Loudoun County school officials will not show their students President Obama’s back-to-school speech on Tuesday amid a swirl of controversy about the appropriateness of the moment.
“There will be no forced showings,” said Loudoun spokesman Wayde Byard. “It’s not a philosophical thing, it’s just logistical.”
Byard said that schools “want instruction to start on the first day,” and said that the speech would be available online for teachers who wished to use it as part of a lesson plan.
Obama will be appearing at Arlington County’s Wakefield High School to “speak directly to the nation’s children and youth about persisting and succeeding in school,” according to an online letter from U.S. Secretary of Education Arne Duncan.
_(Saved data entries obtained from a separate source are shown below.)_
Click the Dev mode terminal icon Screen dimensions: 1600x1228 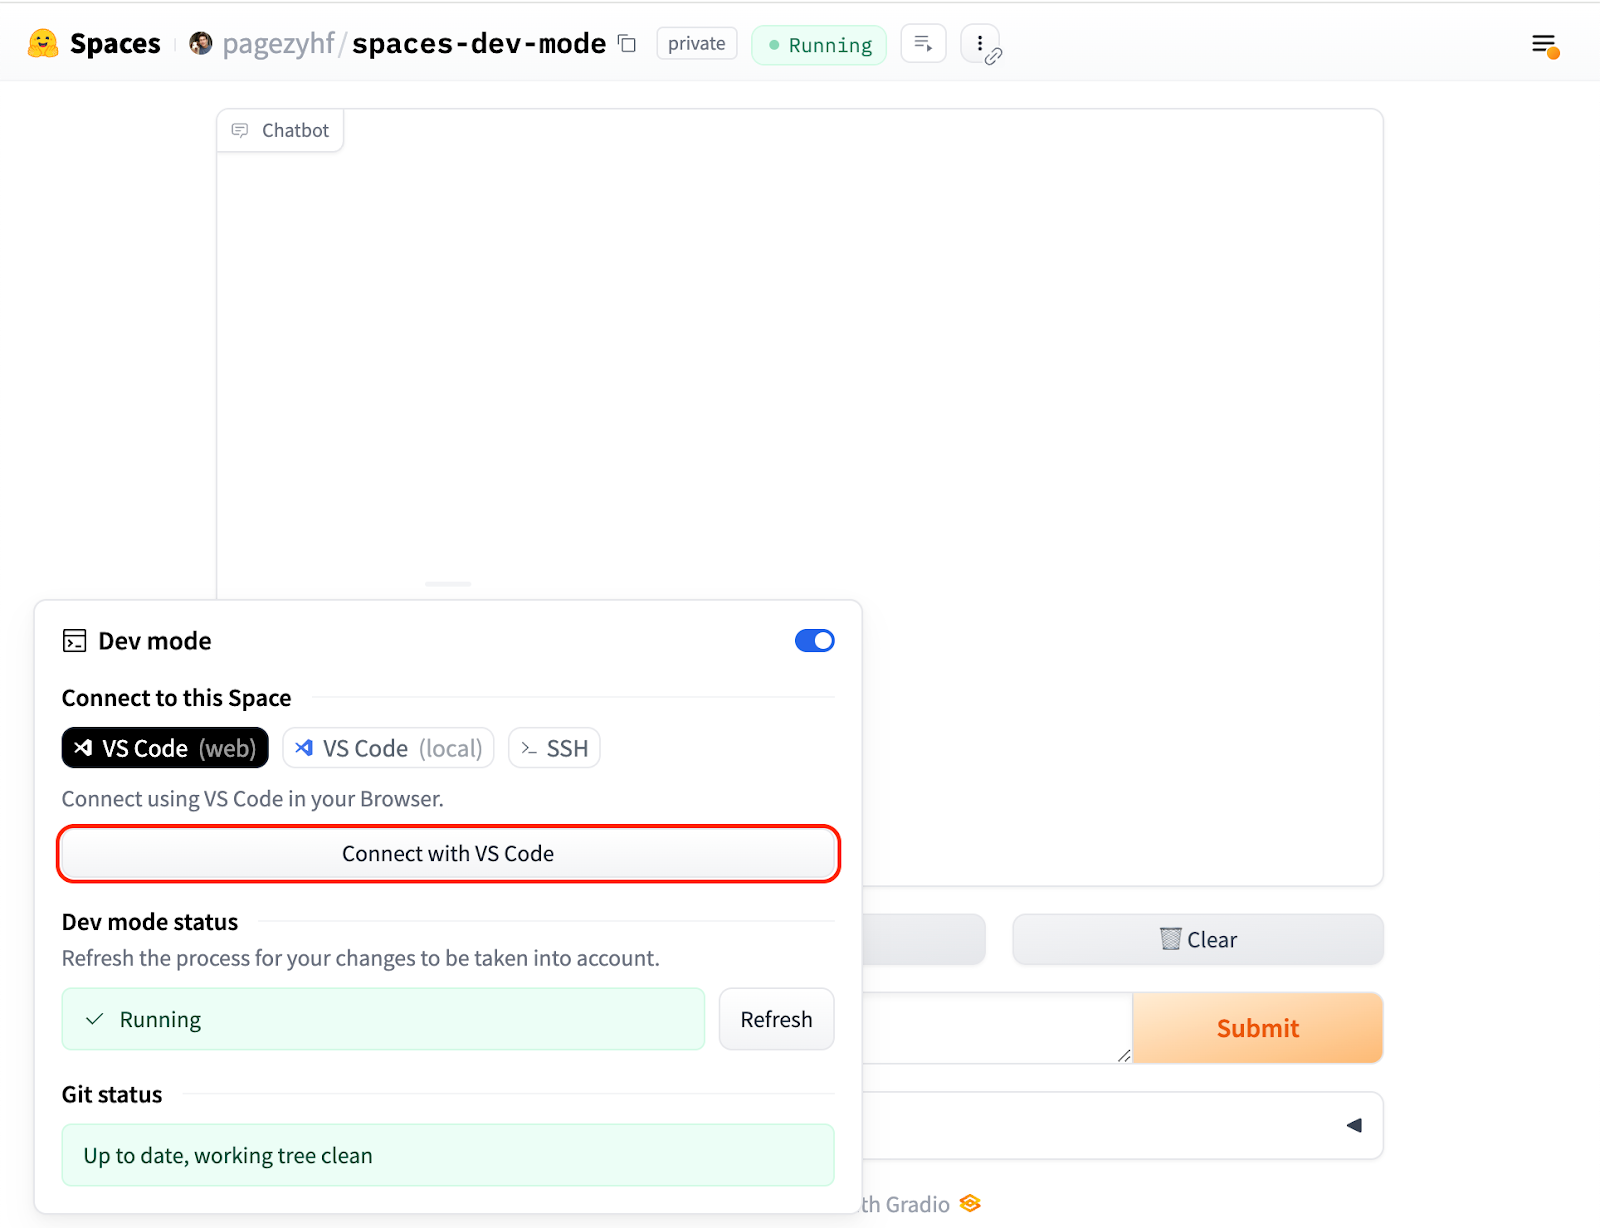(74, 641)
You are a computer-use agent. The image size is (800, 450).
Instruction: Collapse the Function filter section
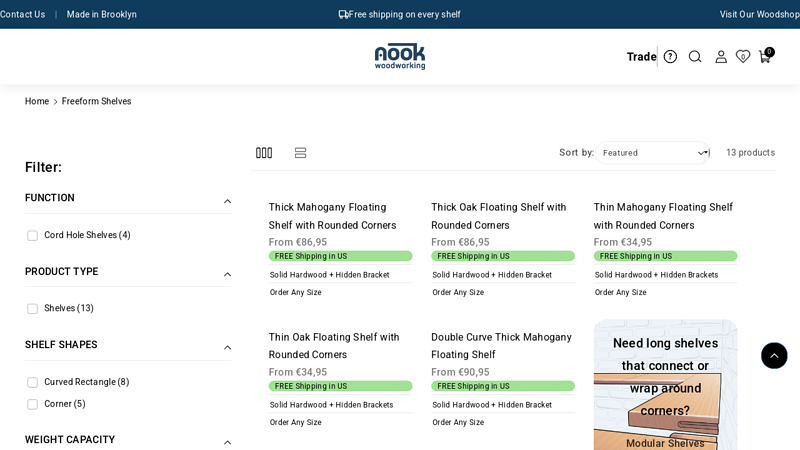227,201
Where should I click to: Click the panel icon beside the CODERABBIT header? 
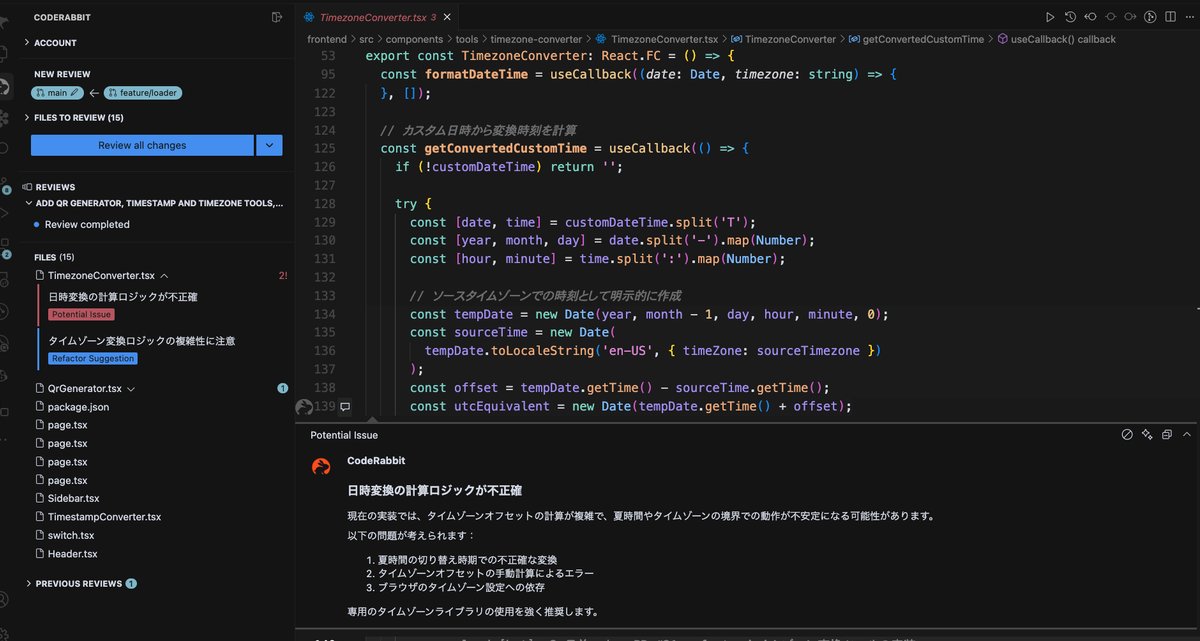pos(277,16)
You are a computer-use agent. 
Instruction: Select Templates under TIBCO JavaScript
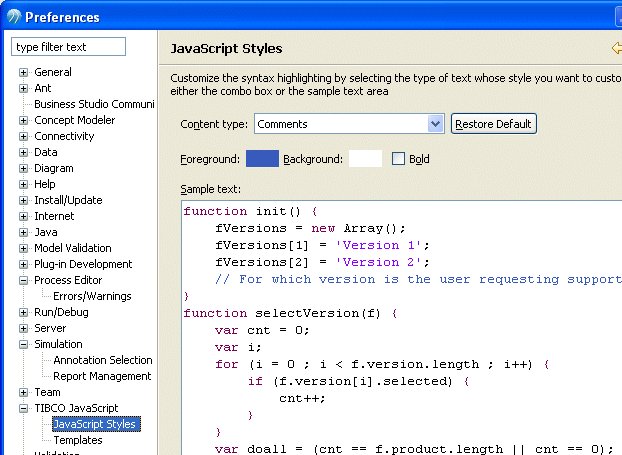tap(78, 440)
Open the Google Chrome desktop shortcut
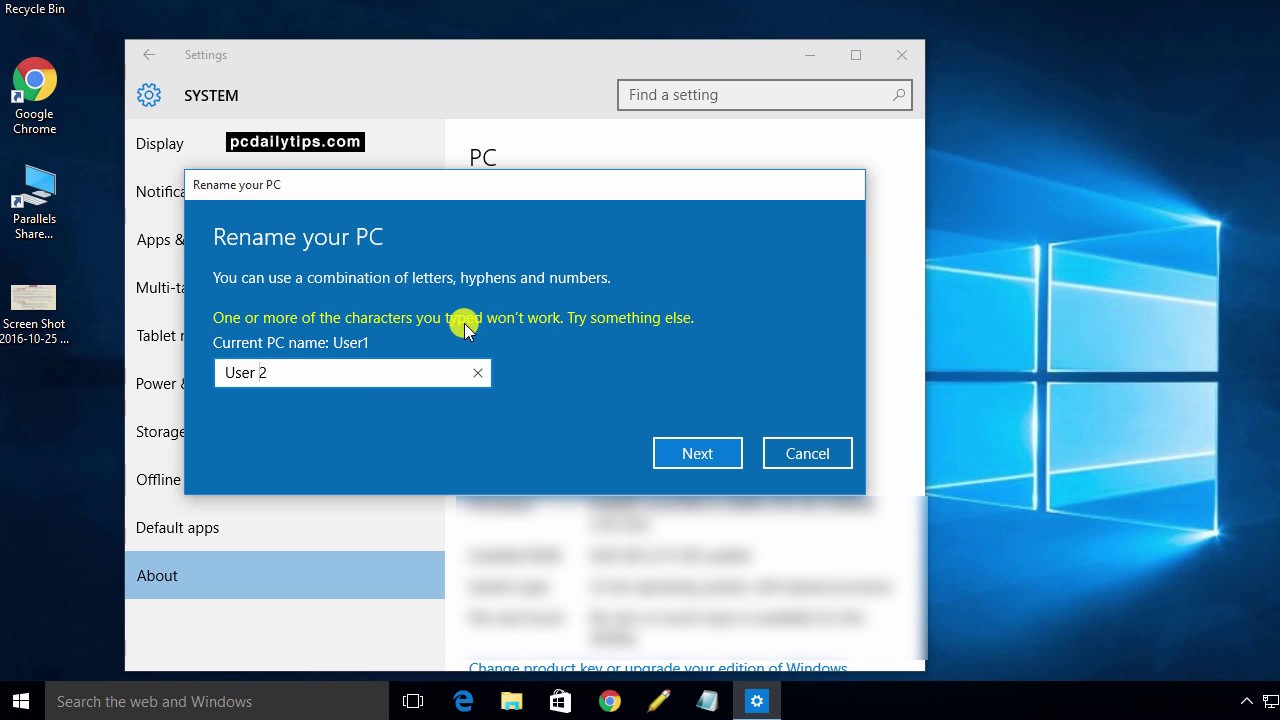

Attached to the letter are lesson plans for incorporating the speech into the school day, including goal-setting exercises and guided discussions. Suggested questions include: “What do you believe are the challenges of your generation? How can you be a part of addressing these challenges?”
Furor over the event began soon afterward, when some conservatives blasted it as an attempt to indoctrinate young minds.
“It’s one thing for a president to encourage all kids to work hard and stay in school,” said the Cato Institute’s Neal McCluskey. “It’s another thing entirely, however, to have the U.S. Department of Education — a taxpayer-funded entity — send detailed instructions to schools nationwide on how to glorify the president and the presidency, and push them to drive social change.”
McCluskey condemned Duncan’s assertion that educators are “critical to … our social progress” as a suggestion that the administration aims to impose its values on students. He found “most distressing of all” the guidance for students to read books “about presidents and Barack Obama.”
Other school systems in the region are allowing individual principals to decide if they want to offer a formal showing, such as gathering students in an auditorium.
In Montgomery County, a teacher can use the speech in his or her lesson plan “if it’s been OK’ed by the principal,” said spokesman Chris Cram.
In Virginia, the state’s department of education is encouraging schools “to make reasonable accommodations for students whose parents may object to the viewing of the speech by their children during the school day,” according to spokesman Charles Pyle.